Ask HN: What is the right path to learn JavaScript - vishalzone2002
Trying to learn javascript and feel overwhelmed with the huge number of JS and framework. 
Whats a good path to learn javascript? Resources would also be helpful
======
polmolea
Don't focus on theory, focus on what you want to build. Find a project that
you really want to build and learn whatever is needed to get it built. Try to
pick something non-trivial (a to do list is ok, but it will only get you so
far).

JavaScript is broad, you can use it on the client and on the server. You will
probably need to learn a front-end framework (just pick one, don't bother too
much on picking the right one) - AngularJS, React are both very good choices.
With this and some HTML/CSS knowledge you can build a pretty cool static app.
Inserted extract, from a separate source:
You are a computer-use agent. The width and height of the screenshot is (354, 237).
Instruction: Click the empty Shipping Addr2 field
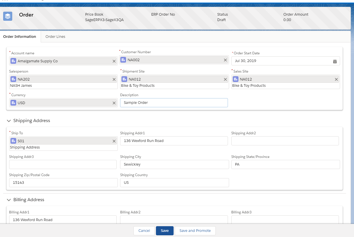(285, 141)
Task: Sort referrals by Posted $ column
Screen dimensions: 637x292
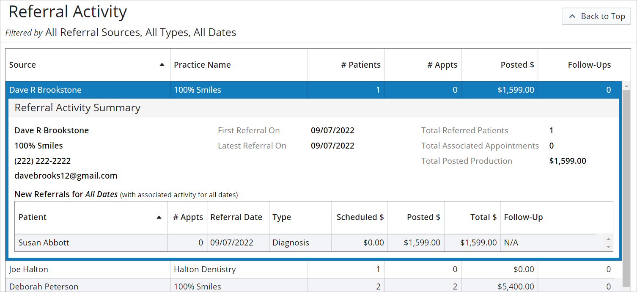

Meteor[1] gives you some server-side capabilities. The JAWS[2] framework does
the same but in an AWS environment. I'm also working on a project called Sync
Ninja[3] that will be like those two but un-opinionated (though it's not ready
yet). You can of course use pure Node.js on the server if you want.

[1] [https://github.com/meteor/meteor](https://github.com/meteor/meteor) [2]
[https://github.com/jaws-framework/JAWS](https://github.com/jaws-
framework/JAWS) [3]
[https://github.com/syncninja/syncninja](https://github.com/syncninja/syncninja)

------
arisAlexis
udemy has some nice courses